HMS Prince of Wales was a new British battleship, which during its brief career had fought the German battleship Bismarck, carried Winston Churchill to the Argentia conference, and fought Italian forces in the Mediterranean. Its consort, HMS Repulse, was a battlecruiser which had fought in the First World War, been modernized between the wars, and had seen extensive convoy duty in the Atlantic. In 1941, the ships were detached to the Far East to bolster British defense of Singapore against Japanese aggression. Both ships had had their anti-aircraft batteries strengthened before their deployment to the Far East, and both ships were crewed by veterans.

On December 8, 1941, Japanese aircraft raided Singapore and other points on the Malay Peninsula, and the Admiral in command of the British flotilla, Tom Phillips, ordered the ships to sea that evening.
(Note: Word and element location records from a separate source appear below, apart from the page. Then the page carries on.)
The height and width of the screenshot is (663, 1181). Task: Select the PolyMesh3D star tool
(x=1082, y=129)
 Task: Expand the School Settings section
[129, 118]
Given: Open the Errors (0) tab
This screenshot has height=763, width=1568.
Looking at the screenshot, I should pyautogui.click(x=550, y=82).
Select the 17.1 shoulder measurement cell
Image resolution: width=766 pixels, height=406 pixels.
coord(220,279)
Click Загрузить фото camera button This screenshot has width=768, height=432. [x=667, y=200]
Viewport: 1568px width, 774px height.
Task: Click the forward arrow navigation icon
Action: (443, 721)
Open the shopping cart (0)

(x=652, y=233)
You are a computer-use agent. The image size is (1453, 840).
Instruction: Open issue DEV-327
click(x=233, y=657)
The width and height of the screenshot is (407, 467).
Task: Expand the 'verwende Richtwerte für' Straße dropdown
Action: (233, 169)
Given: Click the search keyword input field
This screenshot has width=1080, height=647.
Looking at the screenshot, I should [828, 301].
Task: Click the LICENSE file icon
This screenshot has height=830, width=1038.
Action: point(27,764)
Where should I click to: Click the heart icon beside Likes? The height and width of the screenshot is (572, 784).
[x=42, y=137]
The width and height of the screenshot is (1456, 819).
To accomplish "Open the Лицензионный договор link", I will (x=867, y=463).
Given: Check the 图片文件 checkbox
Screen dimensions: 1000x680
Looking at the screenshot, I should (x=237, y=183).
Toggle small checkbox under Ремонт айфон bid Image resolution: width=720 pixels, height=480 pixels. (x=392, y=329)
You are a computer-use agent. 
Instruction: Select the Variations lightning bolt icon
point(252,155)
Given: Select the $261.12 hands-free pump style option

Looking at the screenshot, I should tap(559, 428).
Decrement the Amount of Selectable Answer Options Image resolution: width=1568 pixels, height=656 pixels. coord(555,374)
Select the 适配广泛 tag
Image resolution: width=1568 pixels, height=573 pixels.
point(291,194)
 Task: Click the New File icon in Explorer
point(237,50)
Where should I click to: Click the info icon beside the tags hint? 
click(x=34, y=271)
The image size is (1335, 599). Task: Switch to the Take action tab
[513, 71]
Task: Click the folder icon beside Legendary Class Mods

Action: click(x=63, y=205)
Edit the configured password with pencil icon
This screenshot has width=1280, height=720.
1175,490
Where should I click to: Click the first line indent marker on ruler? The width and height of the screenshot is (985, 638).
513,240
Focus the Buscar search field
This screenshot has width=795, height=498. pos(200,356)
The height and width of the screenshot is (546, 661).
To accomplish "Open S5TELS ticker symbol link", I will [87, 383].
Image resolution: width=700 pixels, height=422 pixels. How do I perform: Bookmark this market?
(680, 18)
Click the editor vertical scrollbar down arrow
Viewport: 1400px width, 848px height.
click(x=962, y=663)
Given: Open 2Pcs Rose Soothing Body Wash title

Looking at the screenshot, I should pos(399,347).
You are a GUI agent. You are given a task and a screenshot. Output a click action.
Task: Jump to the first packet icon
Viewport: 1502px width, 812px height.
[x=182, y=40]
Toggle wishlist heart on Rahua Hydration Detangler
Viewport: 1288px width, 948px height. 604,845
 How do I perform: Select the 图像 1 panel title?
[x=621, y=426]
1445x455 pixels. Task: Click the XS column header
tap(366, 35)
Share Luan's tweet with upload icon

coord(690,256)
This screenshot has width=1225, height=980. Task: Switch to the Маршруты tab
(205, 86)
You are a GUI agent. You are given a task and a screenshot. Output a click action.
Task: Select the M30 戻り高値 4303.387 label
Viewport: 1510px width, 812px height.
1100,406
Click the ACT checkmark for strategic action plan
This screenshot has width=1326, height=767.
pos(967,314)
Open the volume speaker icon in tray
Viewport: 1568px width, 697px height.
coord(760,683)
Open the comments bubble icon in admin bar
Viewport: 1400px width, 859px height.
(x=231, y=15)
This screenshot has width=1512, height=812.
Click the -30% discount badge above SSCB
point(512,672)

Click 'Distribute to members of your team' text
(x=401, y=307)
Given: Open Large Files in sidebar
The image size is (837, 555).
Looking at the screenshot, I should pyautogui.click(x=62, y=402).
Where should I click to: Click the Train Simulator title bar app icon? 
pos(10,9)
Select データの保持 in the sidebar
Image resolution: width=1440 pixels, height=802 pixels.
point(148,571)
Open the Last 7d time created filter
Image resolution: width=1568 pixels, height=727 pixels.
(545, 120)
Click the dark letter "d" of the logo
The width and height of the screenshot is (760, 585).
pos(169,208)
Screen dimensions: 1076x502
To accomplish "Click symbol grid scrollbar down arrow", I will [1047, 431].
Phillips may have believed that the Royal Air Force was able to provide air cover for the ships, but the Japanese, as they had at Pearl Harbor and in the Philippines, had destroyed the Allied air forces effectiveness. The two ships were attacked in several waves of torpedo planes and bombers, and both were sunk with heavy loss of life, including Admiral Phillips. Ordering surface ships into possible attack by ground based aircraft was a mistake which made Prince of Wales and Repulse the first capital ships sunk solely by aircraft on the open sea.